Task directions:
Return the count of lines in the following records that include "agent", and nothing more.

= Beginning of Section =

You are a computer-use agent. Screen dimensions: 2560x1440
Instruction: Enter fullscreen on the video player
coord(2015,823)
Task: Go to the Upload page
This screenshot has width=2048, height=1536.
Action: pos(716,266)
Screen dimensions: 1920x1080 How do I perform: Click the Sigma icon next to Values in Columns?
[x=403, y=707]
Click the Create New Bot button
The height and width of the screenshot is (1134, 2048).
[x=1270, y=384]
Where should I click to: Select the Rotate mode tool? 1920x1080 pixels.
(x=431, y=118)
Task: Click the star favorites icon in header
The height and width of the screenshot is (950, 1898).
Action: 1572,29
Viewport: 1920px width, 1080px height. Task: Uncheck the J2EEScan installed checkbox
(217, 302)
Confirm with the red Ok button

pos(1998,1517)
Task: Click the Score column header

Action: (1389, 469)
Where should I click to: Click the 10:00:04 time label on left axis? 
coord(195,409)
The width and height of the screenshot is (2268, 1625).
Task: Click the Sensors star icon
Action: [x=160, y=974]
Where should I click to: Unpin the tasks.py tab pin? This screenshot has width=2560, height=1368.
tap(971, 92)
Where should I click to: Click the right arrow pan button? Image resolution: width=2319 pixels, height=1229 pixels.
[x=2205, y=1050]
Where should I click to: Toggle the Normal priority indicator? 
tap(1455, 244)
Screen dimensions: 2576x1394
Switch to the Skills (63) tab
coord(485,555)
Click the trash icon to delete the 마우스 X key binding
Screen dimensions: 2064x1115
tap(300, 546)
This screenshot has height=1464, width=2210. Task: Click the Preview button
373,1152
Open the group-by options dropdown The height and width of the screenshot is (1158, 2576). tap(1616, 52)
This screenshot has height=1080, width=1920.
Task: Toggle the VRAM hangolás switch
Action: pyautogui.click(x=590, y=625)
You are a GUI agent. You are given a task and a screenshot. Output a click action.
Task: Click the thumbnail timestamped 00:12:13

= End of Section =

Reply to the exercise:
2